RECORDS Start Marker

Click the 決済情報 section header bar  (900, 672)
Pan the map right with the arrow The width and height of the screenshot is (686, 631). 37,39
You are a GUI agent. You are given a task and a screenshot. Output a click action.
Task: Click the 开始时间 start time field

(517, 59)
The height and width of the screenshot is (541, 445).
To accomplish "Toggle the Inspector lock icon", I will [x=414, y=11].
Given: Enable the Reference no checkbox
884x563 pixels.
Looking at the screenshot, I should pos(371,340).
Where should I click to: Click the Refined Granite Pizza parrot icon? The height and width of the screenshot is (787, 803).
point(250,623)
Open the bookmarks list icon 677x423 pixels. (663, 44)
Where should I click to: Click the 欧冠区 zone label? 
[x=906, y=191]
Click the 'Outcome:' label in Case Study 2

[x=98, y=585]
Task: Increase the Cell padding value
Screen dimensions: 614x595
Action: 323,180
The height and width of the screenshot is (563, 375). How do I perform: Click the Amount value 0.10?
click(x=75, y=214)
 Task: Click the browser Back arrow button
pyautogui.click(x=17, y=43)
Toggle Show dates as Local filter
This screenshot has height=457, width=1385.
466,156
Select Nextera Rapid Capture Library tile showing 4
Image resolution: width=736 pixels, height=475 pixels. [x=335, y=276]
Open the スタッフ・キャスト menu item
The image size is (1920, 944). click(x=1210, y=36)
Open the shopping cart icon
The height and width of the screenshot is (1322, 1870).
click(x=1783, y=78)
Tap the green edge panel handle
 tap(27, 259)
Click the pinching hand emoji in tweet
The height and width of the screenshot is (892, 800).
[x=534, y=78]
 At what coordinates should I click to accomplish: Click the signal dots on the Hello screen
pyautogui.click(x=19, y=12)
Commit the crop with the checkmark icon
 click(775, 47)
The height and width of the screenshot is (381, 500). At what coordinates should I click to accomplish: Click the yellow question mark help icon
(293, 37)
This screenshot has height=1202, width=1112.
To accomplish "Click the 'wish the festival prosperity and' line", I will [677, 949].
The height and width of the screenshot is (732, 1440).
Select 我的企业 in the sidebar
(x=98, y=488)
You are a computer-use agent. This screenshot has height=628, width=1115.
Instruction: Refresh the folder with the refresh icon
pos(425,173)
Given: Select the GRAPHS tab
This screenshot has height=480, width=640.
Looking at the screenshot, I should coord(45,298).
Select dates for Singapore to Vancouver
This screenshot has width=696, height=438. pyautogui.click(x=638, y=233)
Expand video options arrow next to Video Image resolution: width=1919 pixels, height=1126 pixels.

RECORDS End Marker

- **ABOUT THIS TASK**
Provide an exact copy of all the material.

- **RESULT**
Click the 決済情報 section header bar  (900, 672)
Pan the map right with the arrow The width and height of the screenshot is (686, 631). 37,39
You are a GUI agent. You are given a task and a screenshot. Output a click action.
Task: Click the 开始时间 start time field

(517, 59)
The height and width of the screenshot is (541, 445).
To accomplish "Toggle the Inspector lock icon", I will [x=414, y=11].
Given: Enable the Reference no checkbox
884x563 pixels.
Looking at the screenshot, I should pos(371,340).
Where should I click to: Click the Refined Granite Pizza parrot icon? The height and width of the screenshot is (787, 803).
point(250,623)
Open the bookmarks list icon 677x423 pixels. (663, 44)
Where should I click to: Click the 欧冠区 zone label? 
[x=906, y=191]
Click the 'Outcome:' label in Case Study 2

[x=98, y=585]
Task: Increase the Cell padding value
Screen dimensions: 614x595
Action: 323,180
The height and width of the screenshot is (563, 375). How do I perform: Click the Amount value 0.10?
click(x=75, y=214)
 Task: Click the browser Back arrow button
pyautogui.click(x=17, y=43)
Toggle Show dates as Local filter
This screenshot has height=457, width=1385.
466,156
Select Nextera Rapid Capture Library tile showing 4
Image resolution: width=736 pixels, height=475 pixels. [x=335, y=276]
Open the スタッフ・キャスト menu item
The image size is (1920, 944). click(x=1210, y=36)
Open the shopping cart icon
The height and width of the screenshot is (1322, 1870).
click(x=1783, y=78)
Tap the green edge panel handle
 tap(27, 259)
Click the pinching hand emoji in tweet
The height and width of the screenshot is (892, 800).
[x=534, y=78]
 At what coordinates should I click to accomplish: Click the signal dots on the Hello screen
pyautogui.click(x=19, y=12)
Commit the crop with the checkmark icon
 click(775, 47)
The height and width of the screenshot is (381, 500). At what coordinates should I click to accomplish: Click the yellow question mark help icon
(293, 37)
This screenshot has height=1202, width=1112.
To accomplish "Click the 'wish the festival prosperity and' line", I will [677, 949].
The height and width of the screenshot is (732, 1440).
Select 我的企业 in the sidebar
(x=98, y=488)
You are a computer-use agent. This screenshot has height=628, width=1115.
Instruction: Refresh the folder with the refresh icon
pos(425,173)
Given: Select the GRAPHS tab
This screenshot has height=480, width=640.
Looking at the screenshot, I should coord(45,298).
Select dates for Singapore to Vancouver
This screenshot has width=696, height=438. pyautogui.click(x=638, y=233)
Expand video options arrow next to Video Image resolution: width=1919 pixels, height=1126 pixels.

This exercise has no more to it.